The SAN & backup admins will need cost justification for a new dedicated array just for SQL backups. Tell them that it pays for itself by eliminating the need for backup agents on each SQL Server, plus it simplifies their lives because they can just have one backup policy. Back up everything on that network share once a day, and get it offsite ASAP. They don’t have to worry about what servers are on what schedules or when the peak loads are – they just have one easy task to back up that network share.
Back up to a different SAN if possible.
This one’s not a reality for all shops, but it’s saved my bacon, so I have to mention it. We had our production SAN go down for an entire weekend. I was able to build new database servers using local disk & another SAN, and then restore databases & transaction logs from the network share. The one reason it succeeded was because my backup array was on a different SAN than the production SAN.
My sweet spot for the backup array is raid 10 SATA.
Depending on the backup windows, multiple database servers may be writing backups to that same share simultaneously. Raid 10 gives better write performance than raid 5, and while I’d love to have fiber channel backup drives, it’s cost-prohibitive. Raid 10 on SATA gets me the best balance of cost versus backup throughput. I’ll write a separate article about how to monitor performance metrics during backups to determine where the bottleneck is. Before I started benchmarking, I’d expected my bottleneck to be my gig network cards, but it turned out to be a raid 5 SATA array.
Backup agents like NetBackup and Backup Exec mean giving up scheduling control.
I steer clear of backup agents like Backup Exec, NetBackup and TSM because the schedules are generally dictated by the backup guys instead of the database administrators. I like having the control in the hands of the DBAs because they’re quicker to react to SQL Server problems. For example, if the nightly ETL jobs fail on a data warehouse, the DBAs can quickly pause the backup schedule or restore the databases without input from anybody else. I want my backup guys to concentrate on getting the data to tape and getting it offsite rather than worrying about application problems.

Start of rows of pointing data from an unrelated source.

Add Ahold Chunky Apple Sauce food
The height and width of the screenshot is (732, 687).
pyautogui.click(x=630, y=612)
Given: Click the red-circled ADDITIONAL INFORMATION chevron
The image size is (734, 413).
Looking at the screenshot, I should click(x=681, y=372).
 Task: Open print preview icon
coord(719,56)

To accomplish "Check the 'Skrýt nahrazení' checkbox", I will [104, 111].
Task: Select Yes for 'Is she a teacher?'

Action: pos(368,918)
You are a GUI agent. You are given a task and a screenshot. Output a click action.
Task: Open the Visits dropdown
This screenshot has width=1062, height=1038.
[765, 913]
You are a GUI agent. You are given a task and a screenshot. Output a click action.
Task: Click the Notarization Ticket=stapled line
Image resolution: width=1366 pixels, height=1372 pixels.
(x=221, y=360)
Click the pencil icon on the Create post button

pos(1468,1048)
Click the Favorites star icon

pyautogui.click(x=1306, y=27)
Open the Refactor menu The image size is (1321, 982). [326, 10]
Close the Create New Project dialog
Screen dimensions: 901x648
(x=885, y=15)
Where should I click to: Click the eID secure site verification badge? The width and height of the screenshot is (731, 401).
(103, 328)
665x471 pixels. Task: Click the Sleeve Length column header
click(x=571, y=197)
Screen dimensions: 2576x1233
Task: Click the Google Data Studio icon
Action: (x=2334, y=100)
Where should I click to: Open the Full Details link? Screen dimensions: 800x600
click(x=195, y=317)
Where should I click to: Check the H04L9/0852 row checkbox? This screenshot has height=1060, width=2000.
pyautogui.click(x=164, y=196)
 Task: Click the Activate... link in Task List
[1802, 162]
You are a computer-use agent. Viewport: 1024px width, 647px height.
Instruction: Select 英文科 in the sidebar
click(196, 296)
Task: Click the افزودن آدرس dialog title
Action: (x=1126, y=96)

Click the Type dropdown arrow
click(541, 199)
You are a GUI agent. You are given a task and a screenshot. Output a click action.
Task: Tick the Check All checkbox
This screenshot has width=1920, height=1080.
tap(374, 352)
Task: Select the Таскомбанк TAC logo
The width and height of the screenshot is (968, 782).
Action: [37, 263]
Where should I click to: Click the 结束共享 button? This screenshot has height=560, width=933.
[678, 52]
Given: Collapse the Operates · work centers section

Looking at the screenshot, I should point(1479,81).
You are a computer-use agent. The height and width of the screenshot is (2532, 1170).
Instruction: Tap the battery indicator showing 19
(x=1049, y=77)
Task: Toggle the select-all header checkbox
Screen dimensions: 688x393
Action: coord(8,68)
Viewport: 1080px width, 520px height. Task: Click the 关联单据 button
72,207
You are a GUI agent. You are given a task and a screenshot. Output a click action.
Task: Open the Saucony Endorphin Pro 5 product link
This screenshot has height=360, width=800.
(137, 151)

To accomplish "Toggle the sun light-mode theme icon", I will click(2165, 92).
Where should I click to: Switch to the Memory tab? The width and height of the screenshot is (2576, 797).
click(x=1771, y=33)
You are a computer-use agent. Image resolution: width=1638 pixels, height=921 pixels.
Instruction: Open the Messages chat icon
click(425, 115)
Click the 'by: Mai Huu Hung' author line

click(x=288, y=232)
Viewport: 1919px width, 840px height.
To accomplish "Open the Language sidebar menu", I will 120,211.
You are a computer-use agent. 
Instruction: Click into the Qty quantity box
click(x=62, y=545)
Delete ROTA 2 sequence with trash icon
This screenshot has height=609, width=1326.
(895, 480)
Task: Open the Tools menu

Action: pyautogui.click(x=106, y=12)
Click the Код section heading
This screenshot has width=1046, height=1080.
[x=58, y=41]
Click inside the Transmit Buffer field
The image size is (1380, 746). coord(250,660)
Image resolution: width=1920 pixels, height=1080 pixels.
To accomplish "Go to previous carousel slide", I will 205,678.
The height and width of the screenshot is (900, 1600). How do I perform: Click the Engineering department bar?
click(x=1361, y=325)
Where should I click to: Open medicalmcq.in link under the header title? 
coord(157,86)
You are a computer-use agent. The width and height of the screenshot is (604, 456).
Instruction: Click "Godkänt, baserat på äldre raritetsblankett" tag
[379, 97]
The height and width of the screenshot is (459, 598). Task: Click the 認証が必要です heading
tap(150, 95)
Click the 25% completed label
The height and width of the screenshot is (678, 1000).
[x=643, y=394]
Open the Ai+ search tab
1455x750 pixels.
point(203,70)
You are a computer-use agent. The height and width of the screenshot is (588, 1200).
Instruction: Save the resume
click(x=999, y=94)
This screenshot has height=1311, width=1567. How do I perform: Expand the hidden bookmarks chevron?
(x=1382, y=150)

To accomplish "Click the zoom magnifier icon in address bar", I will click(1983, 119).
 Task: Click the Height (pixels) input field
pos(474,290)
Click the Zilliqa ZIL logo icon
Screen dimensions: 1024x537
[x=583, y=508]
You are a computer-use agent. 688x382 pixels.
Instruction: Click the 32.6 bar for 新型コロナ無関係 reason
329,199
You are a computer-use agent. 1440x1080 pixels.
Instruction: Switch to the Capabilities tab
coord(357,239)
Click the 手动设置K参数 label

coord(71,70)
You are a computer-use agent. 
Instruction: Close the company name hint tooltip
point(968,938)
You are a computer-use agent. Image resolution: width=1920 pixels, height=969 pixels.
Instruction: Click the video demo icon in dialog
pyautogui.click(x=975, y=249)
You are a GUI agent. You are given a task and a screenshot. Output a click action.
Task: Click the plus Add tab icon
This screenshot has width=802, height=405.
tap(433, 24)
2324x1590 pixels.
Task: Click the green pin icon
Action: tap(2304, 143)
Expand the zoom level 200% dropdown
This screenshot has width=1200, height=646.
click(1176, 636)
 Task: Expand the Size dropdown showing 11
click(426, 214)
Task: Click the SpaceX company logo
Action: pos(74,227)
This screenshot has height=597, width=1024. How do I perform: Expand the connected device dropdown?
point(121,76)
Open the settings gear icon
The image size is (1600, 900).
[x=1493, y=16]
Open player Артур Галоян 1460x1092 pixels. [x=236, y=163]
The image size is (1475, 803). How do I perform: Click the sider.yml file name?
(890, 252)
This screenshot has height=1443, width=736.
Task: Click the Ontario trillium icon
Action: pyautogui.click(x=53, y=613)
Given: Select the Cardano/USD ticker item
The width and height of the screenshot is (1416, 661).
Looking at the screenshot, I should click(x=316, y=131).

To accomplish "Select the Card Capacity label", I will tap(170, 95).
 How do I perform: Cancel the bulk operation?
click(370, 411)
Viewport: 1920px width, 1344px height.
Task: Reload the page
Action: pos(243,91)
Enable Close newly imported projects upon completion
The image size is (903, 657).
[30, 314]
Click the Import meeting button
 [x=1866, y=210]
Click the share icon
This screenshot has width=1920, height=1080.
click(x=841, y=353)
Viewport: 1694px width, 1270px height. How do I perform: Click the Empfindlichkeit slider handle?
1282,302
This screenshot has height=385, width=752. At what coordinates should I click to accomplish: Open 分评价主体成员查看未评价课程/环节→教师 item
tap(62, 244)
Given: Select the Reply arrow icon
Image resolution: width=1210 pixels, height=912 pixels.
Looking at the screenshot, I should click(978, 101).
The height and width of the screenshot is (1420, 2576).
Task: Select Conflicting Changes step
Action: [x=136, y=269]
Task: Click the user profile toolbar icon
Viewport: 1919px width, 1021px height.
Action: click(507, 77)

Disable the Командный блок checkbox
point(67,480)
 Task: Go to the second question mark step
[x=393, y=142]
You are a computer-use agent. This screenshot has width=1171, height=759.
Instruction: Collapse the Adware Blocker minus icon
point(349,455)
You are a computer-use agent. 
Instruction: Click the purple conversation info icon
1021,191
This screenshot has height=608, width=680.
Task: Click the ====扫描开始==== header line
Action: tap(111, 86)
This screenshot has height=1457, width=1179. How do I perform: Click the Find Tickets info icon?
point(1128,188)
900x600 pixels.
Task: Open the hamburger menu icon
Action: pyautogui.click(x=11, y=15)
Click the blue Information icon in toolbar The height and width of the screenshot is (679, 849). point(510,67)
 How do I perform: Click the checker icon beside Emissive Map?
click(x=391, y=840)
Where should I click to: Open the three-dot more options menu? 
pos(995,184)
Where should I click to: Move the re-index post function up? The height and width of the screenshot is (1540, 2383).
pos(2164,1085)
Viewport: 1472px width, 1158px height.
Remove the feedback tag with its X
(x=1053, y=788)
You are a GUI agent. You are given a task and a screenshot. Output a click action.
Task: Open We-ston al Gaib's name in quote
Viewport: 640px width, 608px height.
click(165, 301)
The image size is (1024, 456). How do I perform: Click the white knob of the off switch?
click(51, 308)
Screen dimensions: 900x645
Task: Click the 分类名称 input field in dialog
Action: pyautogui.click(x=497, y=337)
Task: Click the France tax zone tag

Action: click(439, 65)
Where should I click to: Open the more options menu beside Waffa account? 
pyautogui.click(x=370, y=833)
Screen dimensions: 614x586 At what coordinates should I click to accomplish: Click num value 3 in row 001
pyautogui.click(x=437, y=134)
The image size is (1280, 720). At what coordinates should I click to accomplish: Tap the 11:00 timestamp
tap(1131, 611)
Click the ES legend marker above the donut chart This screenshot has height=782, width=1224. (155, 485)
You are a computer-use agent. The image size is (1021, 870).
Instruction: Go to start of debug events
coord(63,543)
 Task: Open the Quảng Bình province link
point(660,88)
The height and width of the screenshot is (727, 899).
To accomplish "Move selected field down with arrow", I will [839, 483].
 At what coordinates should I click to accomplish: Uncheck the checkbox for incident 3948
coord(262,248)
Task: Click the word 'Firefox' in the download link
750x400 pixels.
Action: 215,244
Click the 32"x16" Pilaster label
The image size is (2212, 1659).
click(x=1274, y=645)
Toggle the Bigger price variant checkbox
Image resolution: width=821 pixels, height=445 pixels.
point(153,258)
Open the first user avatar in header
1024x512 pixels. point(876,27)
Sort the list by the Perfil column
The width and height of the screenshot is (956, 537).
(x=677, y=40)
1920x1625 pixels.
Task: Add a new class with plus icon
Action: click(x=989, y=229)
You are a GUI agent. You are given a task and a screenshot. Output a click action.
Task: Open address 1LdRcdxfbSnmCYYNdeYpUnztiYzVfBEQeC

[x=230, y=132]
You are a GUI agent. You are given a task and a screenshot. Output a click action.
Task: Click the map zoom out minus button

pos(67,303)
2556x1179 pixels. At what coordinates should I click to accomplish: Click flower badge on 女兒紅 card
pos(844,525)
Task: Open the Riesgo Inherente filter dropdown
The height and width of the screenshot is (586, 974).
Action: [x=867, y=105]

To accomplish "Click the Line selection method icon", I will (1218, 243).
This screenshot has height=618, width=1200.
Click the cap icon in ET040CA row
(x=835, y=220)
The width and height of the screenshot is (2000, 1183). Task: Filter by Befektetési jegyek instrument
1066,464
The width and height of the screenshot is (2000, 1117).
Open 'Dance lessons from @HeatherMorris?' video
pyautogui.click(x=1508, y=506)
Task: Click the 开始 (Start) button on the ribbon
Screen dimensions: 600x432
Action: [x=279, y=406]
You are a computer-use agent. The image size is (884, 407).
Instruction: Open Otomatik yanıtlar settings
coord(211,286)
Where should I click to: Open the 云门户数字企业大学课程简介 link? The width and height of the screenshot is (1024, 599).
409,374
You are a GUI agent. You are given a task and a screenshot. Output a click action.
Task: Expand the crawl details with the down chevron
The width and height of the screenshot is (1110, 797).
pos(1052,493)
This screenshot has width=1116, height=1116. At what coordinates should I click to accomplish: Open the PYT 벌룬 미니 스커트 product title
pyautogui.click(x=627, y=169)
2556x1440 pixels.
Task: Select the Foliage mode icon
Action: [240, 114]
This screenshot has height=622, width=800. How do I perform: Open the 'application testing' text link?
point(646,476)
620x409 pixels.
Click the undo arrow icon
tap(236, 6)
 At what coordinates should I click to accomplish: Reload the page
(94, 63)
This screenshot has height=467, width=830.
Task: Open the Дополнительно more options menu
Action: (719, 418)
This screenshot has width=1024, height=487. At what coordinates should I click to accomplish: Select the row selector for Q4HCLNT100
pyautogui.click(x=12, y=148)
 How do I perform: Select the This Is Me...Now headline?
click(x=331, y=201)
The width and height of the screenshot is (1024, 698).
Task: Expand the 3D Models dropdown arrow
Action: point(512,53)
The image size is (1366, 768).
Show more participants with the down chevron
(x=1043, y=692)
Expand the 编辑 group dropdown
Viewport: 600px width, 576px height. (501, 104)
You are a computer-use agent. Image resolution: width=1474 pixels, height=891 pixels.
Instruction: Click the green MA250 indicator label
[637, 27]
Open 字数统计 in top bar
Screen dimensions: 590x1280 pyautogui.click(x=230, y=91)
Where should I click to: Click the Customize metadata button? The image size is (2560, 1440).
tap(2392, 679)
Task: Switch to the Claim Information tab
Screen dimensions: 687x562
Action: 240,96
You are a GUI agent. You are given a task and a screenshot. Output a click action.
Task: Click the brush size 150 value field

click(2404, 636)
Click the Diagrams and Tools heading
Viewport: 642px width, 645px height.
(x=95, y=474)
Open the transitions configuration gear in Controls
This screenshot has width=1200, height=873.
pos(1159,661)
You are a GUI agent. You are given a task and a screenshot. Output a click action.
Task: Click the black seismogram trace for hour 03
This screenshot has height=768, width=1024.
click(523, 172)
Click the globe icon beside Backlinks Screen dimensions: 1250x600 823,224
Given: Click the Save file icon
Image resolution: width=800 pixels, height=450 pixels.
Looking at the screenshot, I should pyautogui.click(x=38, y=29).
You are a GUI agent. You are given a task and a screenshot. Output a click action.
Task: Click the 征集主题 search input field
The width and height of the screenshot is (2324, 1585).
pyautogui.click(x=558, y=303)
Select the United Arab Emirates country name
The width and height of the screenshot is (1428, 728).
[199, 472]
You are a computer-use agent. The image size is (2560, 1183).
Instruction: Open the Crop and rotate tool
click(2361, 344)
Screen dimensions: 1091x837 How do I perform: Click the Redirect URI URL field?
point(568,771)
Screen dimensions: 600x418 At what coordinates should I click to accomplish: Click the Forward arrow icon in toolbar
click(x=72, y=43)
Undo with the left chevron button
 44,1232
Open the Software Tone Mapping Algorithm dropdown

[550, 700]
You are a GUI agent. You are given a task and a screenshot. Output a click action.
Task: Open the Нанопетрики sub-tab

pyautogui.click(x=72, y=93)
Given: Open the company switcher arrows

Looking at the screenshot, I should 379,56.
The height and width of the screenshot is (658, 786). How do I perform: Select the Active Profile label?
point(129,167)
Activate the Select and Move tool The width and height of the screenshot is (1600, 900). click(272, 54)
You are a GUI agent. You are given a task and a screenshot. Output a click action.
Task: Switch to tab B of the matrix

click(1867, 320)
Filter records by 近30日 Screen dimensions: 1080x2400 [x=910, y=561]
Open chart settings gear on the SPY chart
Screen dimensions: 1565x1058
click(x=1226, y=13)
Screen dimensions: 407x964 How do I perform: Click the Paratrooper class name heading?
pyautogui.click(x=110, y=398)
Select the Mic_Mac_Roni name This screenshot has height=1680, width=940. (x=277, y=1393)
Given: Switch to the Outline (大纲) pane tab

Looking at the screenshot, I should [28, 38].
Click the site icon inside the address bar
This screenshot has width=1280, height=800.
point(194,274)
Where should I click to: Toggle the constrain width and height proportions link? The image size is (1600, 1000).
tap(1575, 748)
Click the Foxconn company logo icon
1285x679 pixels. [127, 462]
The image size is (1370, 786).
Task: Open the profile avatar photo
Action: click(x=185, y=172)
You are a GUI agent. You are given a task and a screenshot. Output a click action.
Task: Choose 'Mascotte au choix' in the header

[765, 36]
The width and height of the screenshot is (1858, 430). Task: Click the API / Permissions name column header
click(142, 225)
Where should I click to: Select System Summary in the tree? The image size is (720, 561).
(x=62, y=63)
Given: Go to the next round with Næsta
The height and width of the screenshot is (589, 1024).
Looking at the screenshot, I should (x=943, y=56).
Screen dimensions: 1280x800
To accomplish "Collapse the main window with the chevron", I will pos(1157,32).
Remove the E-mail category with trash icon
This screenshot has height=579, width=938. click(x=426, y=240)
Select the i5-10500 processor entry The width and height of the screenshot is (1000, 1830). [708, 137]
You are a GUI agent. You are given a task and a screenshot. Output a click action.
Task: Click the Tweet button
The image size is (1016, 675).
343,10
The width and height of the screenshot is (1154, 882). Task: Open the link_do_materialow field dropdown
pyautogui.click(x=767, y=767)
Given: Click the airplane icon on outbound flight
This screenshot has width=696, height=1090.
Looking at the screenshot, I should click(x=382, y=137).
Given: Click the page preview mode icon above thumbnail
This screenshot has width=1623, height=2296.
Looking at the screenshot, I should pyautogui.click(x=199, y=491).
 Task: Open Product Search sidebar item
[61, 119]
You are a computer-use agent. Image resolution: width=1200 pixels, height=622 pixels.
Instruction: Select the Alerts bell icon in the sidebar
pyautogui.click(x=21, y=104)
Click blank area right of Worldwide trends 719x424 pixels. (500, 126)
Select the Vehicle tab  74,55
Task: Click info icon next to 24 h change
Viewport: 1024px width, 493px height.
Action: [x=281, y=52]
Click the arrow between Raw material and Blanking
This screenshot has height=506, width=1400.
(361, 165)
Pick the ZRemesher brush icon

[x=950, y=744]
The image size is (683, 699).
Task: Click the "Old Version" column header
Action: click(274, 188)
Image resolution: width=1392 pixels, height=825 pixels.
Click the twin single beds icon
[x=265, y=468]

Do regular fire drill rebuilds and restores.
At least once a quarter, do a restore from tape. When the DBA team is separate from the backup administrator, just tell the backup admin that it’s a real restore need, like a developer lost something and needs it back from tape. Restore it.
Build a standalone restore testbed.
Stay buddies with the system administrators. Ask them to keep an eye out for leftover end-of-life servers in the shop that have enough internal drive space to do fire drill restores. I acquired a pretty slow server with a huge number of internal drive bays, picked up a bunch of big drives off Ebay, and presto, I have a restore testbed. One of these days, I’ll automate the fire drill restore process so that each week it restores off the network share, but I haven’t quite gotten that ambitious yet. For now, I do the restores manually.
Keep management informed on restore time estimates.
Every quarter, I look at the backup sizes & speeds, and estimate how long it will take to restore a server from tape. I turn that into a written report to management, and for each server, I give cost estimates to decrease that outage window. Sometimes the answer is third-party backup compression software, sometimes it’s more CPU power for the server, sometimes it’s adding memory, etc. The primary goal is to give them enough information to make a good business decision about whether it’s worth the money. The secondary goal is to CYA: when a server is down, and a restore is taking longer than the business owners would like, then it’s a great time to pull out last quarter’s report and say, “See, I told you this would take an hour to restore, and you said it wasn’t worth the $5,000 to shrink down. Should we reconsider that decision now?”
Trust no one.
Get an external FireWire or USB drive. Once a month, bring it into the office, hook it up to the server hosting the network share, and copy the entire backup share to that drive. It’ll take hours, and that’s OK. Take it home, or in today’s security-conscious world, take it to the bank and put it in a safe deposit box. Nobody should ever need to do this, but sometimes even the best backup administrators make mistakes.